It wasn’t so long ago that critics were predicting the death of the City University of New York. The mayor at the time, Rudolph Giuliani, was insisting on high standards for admission to the system’s senior colleges, outraging some faculty and advocates of higher education’s equivalent of social promotion.
City University did not collapse. Instead, it has prospered in the years since the Giuliani-era reforms. And now the university is preparing to expand its mission with a sharp, visionary focus on science. That’s good for students, and great for New York.

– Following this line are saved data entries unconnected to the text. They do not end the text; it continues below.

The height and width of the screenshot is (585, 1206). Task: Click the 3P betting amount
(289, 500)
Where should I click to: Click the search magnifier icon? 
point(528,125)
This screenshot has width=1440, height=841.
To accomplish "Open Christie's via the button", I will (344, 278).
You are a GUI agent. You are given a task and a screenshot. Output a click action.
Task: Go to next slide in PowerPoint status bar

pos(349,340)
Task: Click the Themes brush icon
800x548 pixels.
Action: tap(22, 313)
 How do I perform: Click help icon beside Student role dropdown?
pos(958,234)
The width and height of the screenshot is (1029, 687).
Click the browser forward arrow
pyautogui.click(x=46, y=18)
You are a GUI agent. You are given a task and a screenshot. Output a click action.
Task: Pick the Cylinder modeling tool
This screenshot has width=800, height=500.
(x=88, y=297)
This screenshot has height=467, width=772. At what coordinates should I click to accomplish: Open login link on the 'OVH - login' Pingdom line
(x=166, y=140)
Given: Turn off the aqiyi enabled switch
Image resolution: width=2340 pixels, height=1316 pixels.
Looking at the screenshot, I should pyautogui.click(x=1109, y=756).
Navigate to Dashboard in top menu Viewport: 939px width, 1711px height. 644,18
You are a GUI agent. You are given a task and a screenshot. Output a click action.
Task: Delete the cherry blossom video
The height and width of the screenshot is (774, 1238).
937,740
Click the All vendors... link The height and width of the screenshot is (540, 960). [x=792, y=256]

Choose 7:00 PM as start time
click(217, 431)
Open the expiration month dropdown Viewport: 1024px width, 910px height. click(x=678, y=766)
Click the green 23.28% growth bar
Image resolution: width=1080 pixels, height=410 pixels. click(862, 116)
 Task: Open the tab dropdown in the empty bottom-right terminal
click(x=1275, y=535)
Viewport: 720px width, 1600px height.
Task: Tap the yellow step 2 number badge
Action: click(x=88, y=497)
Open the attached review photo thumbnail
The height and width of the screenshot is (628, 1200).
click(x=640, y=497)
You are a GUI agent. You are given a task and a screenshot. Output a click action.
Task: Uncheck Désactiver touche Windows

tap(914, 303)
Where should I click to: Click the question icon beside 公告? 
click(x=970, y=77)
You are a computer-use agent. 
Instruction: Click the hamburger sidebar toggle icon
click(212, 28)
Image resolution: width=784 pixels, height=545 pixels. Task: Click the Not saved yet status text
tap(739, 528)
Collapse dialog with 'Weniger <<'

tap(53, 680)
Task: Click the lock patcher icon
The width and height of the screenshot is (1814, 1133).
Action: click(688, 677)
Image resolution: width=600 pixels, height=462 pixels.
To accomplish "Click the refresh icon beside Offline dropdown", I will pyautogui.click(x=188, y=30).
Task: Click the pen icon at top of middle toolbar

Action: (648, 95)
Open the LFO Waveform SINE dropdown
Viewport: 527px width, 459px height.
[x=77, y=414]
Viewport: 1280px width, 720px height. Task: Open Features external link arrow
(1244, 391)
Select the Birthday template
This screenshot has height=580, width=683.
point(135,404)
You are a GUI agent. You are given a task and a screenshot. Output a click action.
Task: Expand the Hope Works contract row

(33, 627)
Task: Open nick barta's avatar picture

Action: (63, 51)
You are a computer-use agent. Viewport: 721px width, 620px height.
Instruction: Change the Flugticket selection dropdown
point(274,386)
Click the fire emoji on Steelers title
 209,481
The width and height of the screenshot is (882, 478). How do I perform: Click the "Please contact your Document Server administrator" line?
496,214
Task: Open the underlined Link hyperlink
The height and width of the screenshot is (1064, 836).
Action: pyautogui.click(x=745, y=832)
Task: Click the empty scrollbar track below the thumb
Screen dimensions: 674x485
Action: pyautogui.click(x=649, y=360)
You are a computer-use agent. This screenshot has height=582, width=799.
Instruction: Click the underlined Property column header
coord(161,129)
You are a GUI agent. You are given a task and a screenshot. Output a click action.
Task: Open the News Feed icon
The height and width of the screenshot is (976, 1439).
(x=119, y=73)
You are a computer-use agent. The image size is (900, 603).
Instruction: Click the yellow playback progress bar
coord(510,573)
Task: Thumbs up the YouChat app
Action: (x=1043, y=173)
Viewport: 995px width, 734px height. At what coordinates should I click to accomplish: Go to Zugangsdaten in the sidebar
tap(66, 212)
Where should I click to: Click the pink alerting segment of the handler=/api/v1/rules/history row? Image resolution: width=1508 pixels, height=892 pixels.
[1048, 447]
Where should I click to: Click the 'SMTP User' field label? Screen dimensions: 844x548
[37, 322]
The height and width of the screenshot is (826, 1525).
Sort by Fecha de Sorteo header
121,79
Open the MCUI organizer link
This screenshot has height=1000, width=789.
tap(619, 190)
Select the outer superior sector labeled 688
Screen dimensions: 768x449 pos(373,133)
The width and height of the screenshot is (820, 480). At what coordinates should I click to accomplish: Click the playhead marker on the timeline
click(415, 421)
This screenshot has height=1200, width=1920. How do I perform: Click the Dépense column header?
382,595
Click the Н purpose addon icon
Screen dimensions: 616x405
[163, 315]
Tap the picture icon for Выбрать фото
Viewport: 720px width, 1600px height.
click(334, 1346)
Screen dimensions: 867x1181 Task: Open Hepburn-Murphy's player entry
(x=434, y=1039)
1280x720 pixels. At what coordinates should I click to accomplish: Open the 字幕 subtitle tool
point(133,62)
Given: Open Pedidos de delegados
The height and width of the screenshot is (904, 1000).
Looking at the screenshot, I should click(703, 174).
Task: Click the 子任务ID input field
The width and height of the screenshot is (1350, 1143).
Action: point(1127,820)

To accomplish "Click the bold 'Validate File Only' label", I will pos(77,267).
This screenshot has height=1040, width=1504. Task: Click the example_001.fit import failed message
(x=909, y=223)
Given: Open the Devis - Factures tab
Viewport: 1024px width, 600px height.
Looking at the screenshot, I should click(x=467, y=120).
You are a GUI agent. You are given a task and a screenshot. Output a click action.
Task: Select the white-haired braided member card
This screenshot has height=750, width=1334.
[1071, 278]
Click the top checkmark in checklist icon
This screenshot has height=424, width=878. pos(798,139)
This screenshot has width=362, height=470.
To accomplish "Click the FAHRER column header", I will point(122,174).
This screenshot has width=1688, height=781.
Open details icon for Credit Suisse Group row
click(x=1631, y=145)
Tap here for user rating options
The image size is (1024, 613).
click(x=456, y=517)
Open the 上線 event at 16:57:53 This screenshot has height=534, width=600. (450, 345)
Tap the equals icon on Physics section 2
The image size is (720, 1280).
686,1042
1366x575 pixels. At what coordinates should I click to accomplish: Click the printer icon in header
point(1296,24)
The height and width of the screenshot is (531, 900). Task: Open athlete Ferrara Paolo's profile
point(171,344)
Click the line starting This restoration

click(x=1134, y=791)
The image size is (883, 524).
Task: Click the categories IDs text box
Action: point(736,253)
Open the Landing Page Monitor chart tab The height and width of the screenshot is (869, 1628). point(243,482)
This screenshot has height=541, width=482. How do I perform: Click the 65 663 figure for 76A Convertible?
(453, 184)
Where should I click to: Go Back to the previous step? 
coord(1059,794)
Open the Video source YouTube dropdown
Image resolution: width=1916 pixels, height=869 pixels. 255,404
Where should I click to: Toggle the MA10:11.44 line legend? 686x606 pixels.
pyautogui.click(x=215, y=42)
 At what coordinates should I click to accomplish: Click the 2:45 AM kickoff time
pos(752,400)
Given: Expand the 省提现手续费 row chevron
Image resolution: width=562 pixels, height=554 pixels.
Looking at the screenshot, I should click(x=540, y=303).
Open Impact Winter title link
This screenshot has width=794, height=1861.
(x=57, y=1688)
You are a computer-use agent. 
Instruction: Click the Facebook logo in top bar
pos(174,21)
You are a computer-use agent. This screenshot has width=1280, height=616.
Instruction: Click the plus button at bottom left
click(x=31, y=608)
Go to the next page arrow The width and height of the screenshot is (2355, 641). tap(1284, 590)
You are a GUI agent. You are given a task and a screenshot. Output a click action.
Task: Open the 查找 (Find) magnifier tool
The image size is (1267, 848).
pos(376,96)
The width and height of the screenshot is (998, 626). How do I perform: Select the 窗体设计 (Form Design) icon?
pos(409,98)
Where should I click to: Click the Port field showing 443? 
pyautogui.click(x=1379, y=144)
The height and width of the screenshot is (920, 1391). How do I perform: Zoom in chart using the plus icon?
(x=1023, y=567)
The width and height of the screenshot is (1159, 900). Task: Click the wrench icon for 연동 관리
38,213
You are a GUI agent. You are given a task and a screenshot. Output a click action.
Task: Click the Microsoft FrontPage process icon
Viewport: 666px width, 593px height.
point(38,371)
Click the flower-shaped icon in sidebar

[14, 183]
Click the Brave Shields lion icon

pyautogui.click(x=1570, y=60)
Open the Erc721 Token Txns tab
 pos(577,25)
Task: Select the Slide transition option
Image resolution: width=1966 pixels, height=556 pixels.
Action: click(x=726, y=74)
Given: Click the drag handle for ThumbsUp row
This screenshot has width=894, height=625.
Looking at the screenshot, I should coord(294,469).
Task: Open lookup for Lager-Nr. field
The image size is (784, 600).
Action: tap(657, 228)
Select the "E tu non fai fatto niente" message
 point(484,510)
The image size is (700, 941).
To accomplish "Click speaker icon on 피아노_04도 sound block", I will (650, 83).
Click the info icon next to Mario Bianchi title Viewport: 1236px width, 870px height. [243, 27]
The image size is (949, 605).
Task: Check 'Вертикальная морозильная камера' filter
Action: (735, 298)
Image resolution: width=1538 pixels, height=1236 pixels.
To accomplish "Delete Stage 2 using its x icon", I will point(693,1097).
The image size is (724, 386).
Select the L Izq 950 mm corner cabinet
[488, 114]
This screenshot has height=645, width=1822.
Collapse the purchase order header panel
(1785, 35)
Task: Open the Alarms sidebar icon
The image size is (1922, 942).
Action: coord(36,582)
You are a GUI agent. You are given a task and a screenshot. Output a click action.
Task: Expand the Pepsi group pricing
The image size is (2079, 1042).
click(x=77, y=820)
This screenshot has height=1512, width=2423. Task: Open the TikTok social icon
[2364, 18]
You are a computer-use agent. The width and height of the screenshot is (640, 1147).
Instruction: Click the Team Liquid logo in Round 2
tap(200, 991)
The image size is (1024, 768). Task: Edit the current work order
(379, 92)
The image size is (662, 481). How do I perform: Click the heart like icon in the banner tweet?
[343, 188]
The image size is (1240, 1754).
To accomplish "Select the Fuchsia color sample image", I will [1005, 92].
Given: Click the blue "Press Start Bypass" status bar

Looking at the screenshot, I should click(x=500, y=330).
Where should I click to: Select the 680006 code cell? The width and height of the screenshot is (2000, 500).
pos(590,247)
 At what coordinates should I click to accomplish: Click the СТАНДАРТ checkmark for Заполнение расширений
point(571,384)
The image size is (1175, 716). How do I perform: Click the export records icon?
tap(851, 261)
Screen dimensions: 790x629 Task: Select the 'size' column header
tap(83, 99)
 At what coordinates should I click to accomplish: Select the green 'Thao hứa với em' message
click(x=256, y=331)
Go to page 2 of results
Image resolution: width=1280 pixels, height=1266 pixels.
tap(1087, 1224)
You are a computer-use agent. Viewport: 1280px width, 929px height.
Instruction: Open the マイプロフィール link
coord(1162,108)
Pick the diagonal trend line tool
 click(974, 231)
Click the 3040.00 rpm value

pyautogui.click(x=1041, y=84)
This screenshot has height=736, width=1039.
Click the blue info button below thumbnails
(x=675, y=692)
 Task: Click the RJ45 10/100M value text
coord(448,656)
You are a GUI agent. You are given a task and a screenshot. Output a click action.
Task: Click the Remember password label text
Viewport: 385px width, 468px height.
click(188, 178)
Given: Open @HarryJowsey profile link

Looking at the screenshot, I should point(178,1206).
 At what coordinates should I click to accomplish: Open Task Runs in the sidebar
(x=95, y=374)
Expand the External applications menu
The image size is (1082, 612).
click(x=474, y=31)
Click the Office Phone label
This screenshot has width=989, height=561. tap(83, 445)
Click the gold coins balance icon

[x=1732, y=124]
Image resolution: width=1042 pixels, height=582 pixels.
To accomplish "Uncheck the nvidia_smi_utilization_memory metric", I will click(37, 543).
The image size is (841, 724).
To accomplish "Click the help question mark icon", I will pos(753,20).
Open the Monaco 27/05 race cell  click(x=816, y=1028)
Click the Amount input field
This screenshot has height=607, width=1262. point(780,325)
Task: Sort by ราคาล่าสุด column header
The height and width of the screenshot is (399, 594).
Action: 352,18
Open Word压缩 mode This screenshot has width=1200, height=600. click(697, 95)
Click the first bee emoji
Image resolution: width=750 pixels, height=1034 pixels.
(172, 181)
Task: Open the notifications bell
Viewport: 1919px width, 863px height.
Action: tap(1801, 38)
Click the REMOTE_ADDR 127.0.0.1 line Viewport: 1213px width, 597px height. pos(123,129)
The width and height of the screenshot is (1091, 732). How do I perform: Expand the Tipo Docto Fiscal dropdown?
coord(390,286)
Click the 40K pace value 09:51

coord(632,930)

Earlier this week, CUNY broke ground on a new school of public health in East Harlem, a small part of a billion-dollar investment citywide in the sciences. Dozens of new faculty members have been hired and senior colleges throughout the five boroughs are building or renovating research facilities. The initiative comes from CUNY’s chancellor, Matthew Goldstein, who believes that CUNY could reclaim its former reputation for research and cutting-edge scholarship with a new emphasis on and investment in the hard sciences, including mathematics, engineering, biology and other disciplines.
CUNY’s initiative comes at a time when public investment dollars are increasingly scarce, and at a time when the state university system reflects the fiscal perils of Albany. CUNY’s capital investment means economic activity in neighborhoods like East Harlem and many other communities in desperate need of new opportunities.
What’s more, the CUNY investment surely will serve as an inspiration for the city’s bright, ambitious young people who might have been inclined to look elsewhere for success and support. CUNY’s reputation suffered during the lean years when it churned out graduates who lacked the skills employers needed. Those deficiencies incurred Mr. Giuliani’s wrath, and so prompted vast changes under Mr. Goldstein’s watch.
As this welcome initiative continues to unfold across the city, CUNY will become a magnet for young, 21st-century scholars from around the world. Their skills, their ambitions and their research surely will provide us with some of the answers to today’s urgent issues. CUNY is to be congratulated for its vision, its ambition and its commitment to genuine higher education.